Zitat von Nick Pelling <incoming@xxxxxxxxxxxxxxxxx>:

> Hi everyone,
> 
> At 00:26 22/02/2004 +0100, Maurizio M. Gavioli wrote:
> >...you don't waste the skin of ca. 30 sheep on scribblings.
> 
> May I challenge you on this? According to the Beinecke, the VMs' physical 
> size is 225mm x 160mm: and, according to the rough size of modern sheepskin 
> rugs, I guess you should be able to cut about 14 VMs-sized folios (or 
> rather, 7 VMs-sized bifolios) from a single skin.
> 
> The VMs is foliated up to 116: even allowing a couple of extra sheep for 
> extra fold-outs, surely this would point to only about 10 sheep (rather 
> than 30)? Or were sheep much smaller back then? Or was it actually 
> goatskin? Or - as it's vellum, not parchment - is it more likely to be 
> calfskin?
> 
> All improved guesstimates gratefully received! :-)
> 
> Cheers, .....Nick Pelling..... 
>

Hi all,

IIRC, Merriam-Webster defines as parchment as sheep skin, while vellum is made 
of calf hide.

As for the prices, I also think I dimly remember that you can cut the skin 
lengthwise in several layers, ie you'd get more than one sheet out of one skin, 
but I'm uncertain about this.

http://www.evellum.com/ductus/demo/engine/ductus/frames/bibliography/talbot1958.
html

gives a price estimate for a book:

"Price of books: Parchment cost a halfpenny to twopence a skin; he price of 
copying a pecia was threepence or fourpence; gold letters cost threepence a 
piece; common paragraphs cost sixpence a hundred. A bill paid for a folio 
volume by John of Limoges in XXXX of two hundred pages totalled two pounds 
three and fourpence."

John of Limoges would have been early 14th century, and I take it that 
the "pound" in question would be pounds of silver.

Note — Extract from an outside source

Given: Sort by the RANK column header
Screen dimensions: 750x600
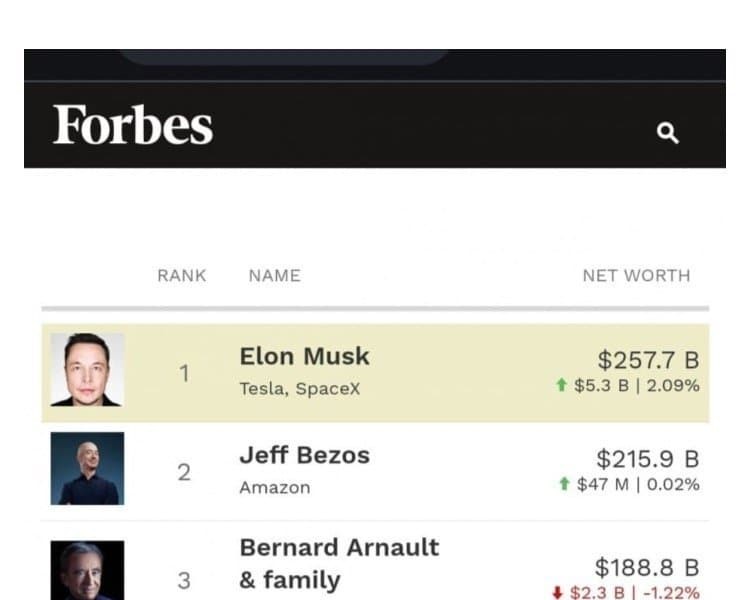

http://renaissance.dm.net/compendium/6.html

gives a few comparisions for Elizabethan England, especially that four ducats 
would be worth a pound.

I'm not 100% sure that the pounds of Elizabethan England and 14th century 
France have the same value, and I'm not sure if the ducats are the same Rudolf 
paid, but if 600 ducats was the price for the VM, it certainly appears to be 
way more than an ordinary book would have been worth.